>> BEGIN
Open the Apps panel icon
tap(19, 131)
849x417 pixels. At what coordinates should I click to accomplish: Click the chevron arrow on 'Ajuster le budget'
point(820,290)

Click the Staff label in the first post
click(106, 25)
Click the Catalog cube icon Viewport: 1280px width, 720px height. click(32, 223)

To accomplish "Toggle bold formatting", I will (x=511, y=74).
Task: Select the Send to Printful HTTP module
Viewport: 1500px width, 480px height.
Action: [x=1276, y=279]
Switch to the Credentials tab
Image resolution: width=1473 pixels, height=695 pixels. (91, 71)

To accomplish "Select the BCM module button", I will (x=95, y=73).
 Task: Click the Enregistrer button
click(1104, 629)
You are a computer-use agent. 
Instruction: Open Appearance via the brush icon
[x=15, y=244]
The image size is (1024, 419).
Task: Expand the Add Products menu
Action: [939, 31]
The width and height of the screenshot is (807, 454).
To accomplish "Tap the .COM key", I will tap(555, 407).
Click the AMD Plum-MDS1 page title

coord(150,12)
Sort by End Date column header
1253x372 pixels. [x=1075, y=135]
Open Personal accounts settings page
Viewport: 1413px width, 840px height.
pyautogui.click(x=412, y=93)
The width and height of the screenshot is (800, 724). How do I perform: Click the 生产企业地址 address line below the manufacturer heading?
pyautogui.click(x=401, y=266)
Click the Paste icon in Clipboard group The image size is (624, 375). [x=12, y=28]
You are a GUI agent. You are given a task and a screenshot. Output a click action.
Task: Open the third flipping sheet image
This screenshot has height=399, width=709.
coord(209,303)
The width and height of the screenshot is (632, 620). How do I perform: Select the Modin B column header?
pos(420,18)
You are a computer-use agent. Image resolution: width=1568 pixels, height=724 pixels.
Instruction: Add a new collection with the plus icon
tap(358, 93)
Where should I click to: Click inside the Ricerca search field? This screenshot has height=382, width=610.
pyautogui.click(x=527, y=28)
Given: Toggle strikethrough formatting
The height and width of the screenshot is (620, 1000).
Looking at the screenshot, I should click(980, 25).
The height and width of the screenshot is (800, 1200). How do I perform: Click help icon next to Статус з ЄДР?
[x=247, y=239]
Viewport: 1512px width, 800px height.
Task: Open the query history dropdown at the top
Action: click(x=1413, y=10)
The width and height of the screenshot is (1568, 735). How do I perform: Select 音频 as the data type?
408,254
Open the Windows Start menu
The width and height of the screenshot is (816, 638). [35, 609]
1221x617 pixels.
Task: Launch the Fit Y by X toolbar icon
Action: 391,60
>> END
## REQUEST
Please put every line of the records above into a JSON list of strings, one string per line, leaving out blank lines.

## TASK OUTPUT
[
  "Open the Apps panel icon",
  "tap(19, 131)",
  "849x417 pixels. At what coordinates should I click to accomplish: Click the chevron arrow on 'Ajuster le budget'",
  "point(820,290)",
  "Click the Staff label in the first post",
  "click(106, 25)",
  "Click the Catalog cube icon Viewport: 1280px width, 720px height. click(32, 223)",
  "To accomplish \"Toggle bold formatting\", I will (x=511, y=74).",
  "Task: Select the Send to Printful HTTP module",
  "Viewport: 1500px width, 480px height.",
  "Action: [x=1276, y=279]",
  "Switch to the Credentials tab",
  "Image resolution: width=1473 pixels, height=695 pixels. (91, 71)",
  "To accomplish \"Select the BCM module button\", I will (x=95, y=73).",
  " Task: Click the Enregistrer button",
  "click(1104, 629)",
  "You are a computer-use agent. ",
  "Instruction: Open Appearance via the brush icon",
  "[x=15, y=244]",
  "The image size is (1024, 419).",
  "Task: Expand the Add Products menu",
  "Action: [939, 31]",
  "The width and height of the screenshot is (807, 454).",
  "To accomplish \"Tap the .COM key\", I will tap(555, 407).",
  "Click the AMD Plum-MDS1 page title",
  "coord(150,12)",
  "Sort by End Date column header",
  "1253x372 pixels. [x=1075, y=135]",
  "Open Personal accounts settings page",
  "Viewport: 1413px width, 840px height.",
  "pyautogui.click(x=412, y=93)",
  "The width and height of the screenshot is (800, 724). How do I perform: Click the 生产企业地址 address line below the manufacturer heading?",
  "pyautogui.click(x=401, y=266)",
  "Click the Paste icon in Clipboard group The image size is (624, 375). [x=12, y=28]",
  "You are a GUI agent. You are given a task and a screenshot. Output a click action.",
  "Task: Open the third flipping sheet image",
  "This screenshot has height=399, width=709.",
  "coord(209,303)",
  "The width and height of the screenshot is (632, 620). How do I perform: Select the Modin B column header?",
  "pos(420,18)",
  "You are a computer-use agent. Image resolution: width=1568 pixels, height=724 pixels.",
  "Instruction: Add a new collection with the plus icon",
  "tap(358, 93)",
  "Where should I click to: Click inside the Ricerca search field? This screenshot has height=382, width=610.",
  "pyautogui.click(x=527, y=28)",
  "Given: Toggle strikethrough formatting",
  "The height and width of the screenshot is (620, 1000).",
  "Looking at the screenshot, I should click(980, 25).",
  "The height and width of the screenshot is (800, 1200). How do I perform: Click help icon next to Статус з ЄДР?",
  "[x=247, y=239]",
  "Viewport: 1512px width, 800px height.",
  "Task: Open the query history dropdown at the top",
  "Action: click(x=1413, y=10)",
  "The width and height of the screenshot is (1568, 735). How do I perform: Select 音频 as the data type?",
  "408,254",
  "Open the Windows Start menu",
  "The width and height of the screenshot is (816, 638). [35, 609]",
  "1221x617 pixels.",
  "Task: Launch the Fit Y by X toolbar icon",
  "Action: 391,60"
]